Copy exactly. Begin at the line containing "Given: Click the" and stop at the last line of the entries, omitting any pictures.

[Dataset items]
——
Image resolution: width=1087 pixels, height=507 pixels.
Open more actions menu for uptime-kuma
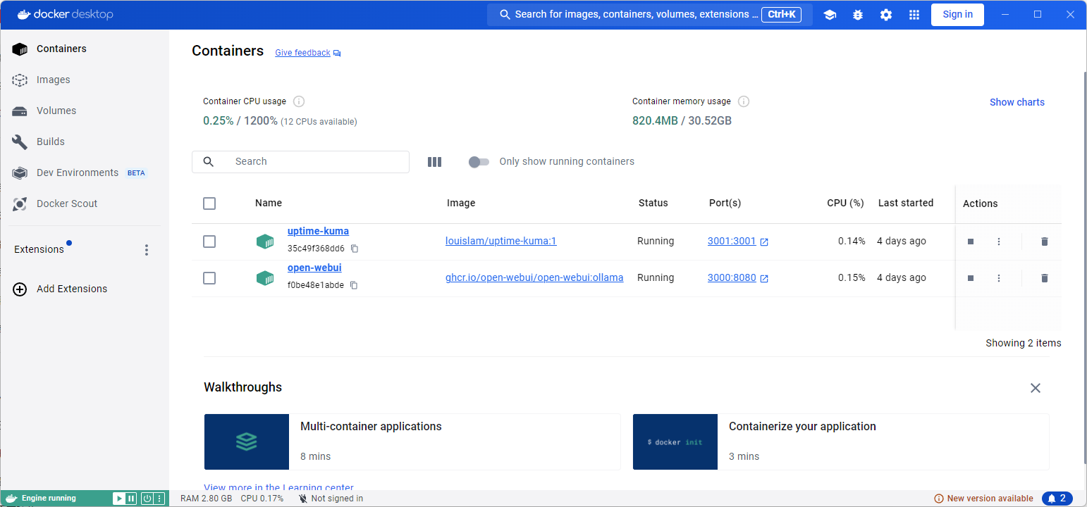(999, 242)
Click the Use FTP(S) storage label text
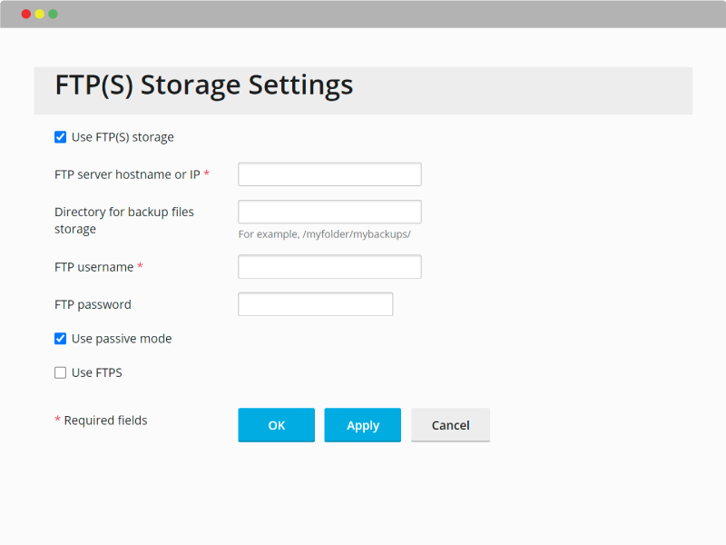The height and width of the screenshot is (545, 726). point(123,137)
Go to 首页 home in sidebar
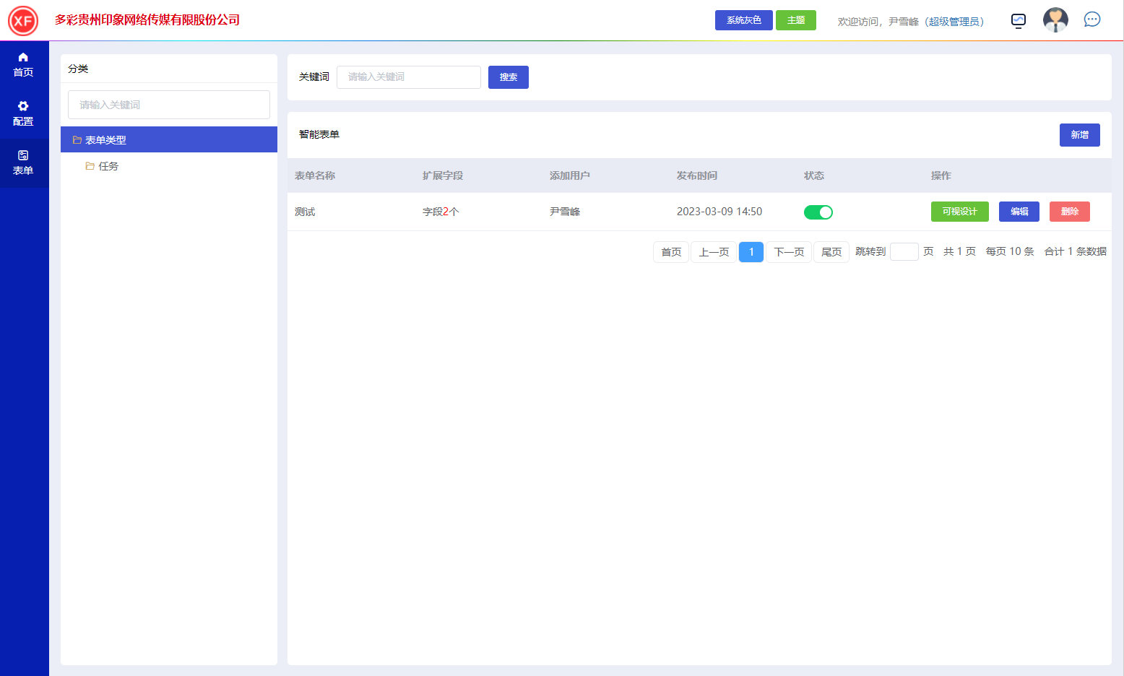1124x676 pixels. [23, 64]
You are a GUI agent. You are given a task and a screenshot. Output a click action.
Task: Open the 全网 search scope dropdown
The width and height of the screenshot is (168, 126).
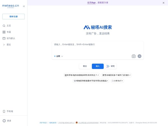pyautogui.click(x=59, y=56)
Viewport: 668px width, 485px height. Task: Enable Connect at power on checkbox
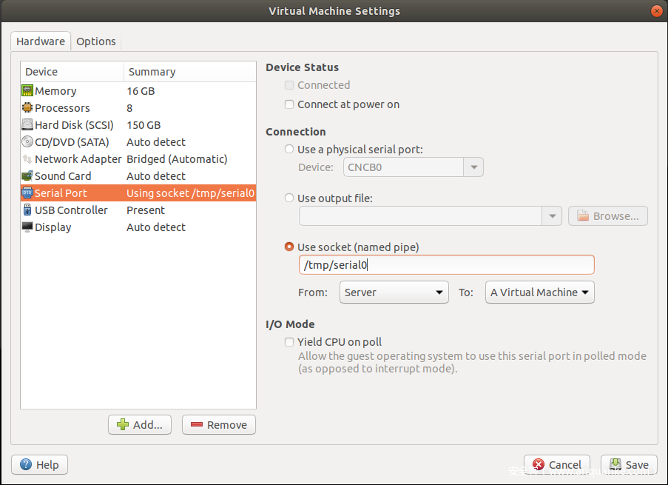(x=289, y=104)
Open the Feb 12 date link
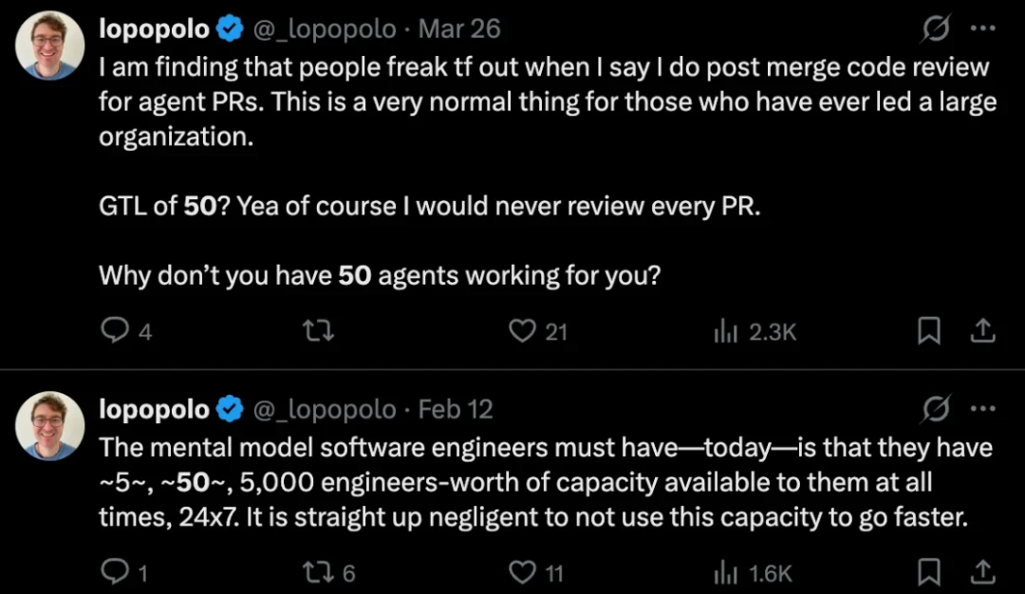Viewport: 1025px width, 594px height. click(456, 409)
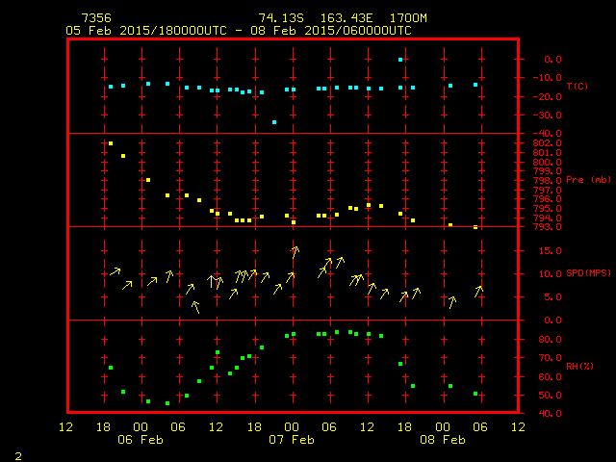This screenshot has height=462, width=616.
Task: Click the highest cyan temperature point near 0.0
Action: click(x=400, y=60)
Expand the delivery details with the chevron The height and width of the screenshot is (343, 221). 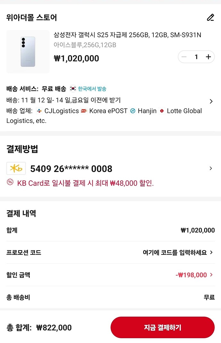[x=211, y=101]
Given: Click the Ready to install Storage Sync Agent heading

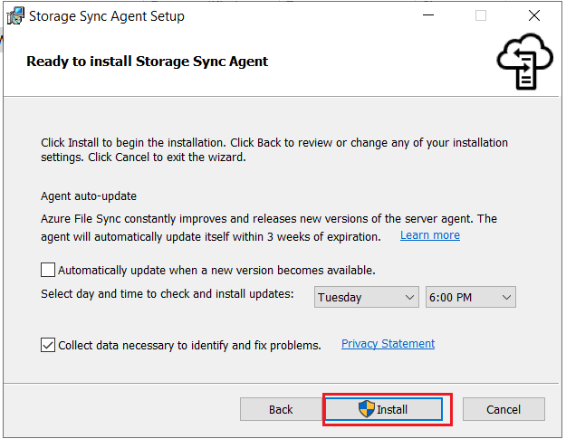Looking at the screenshot, I should pyautogui.click(x=148, y=62).
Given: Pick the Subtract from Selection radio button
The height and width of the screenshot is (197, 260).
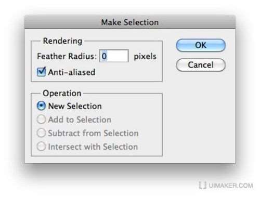Looking at the screenshot, I should point(41,133).
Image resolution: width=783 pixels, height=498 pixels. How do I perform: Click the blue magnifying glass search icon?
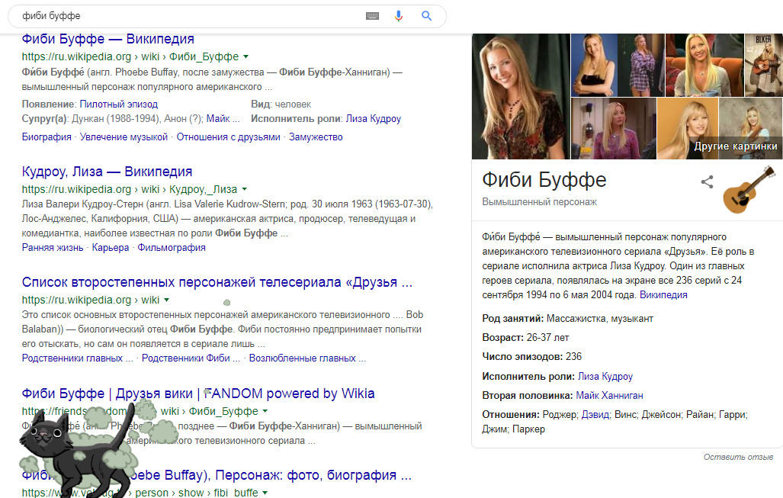(426, 16)
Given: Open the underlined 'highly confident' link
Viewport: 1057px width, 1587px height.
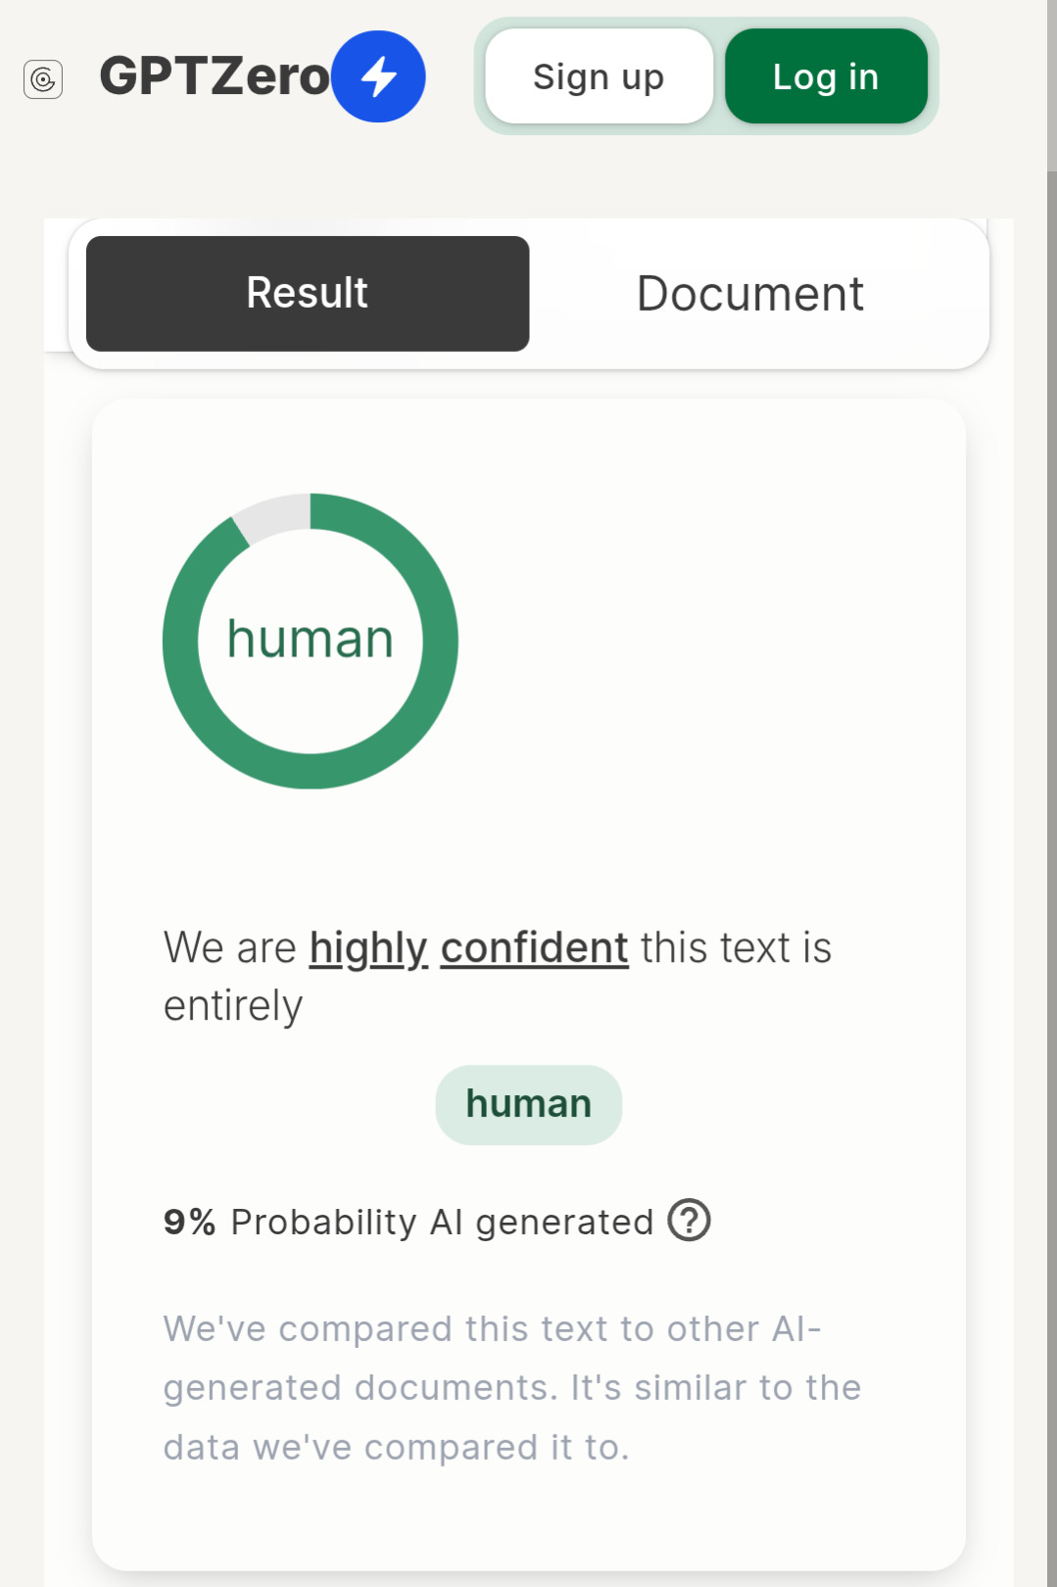Looking at the screenshot, I should tap(468, 947).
——
## RESPONSE TO THE EXERCISE
Given: Click the Ready to install Storage Sync Agent heading

Looking at the screenshot, I should pyautogui.click(x=148, y=62).
Given: Pick the Subtract from Selection radio button
The height and width of the screenshot is (197, 260).
Looking at the screenshot, I should point(41,133).
Image resolution: width=783 pixels, height=498 pixels. How do I perform: Click the blue magnifying glass search icon?
(426, 16)
Given: Open the underlined 'highly confident' link
Viewport: 1057px width, 1587px height.
Looking at the screenshot, I should tap(468, 947).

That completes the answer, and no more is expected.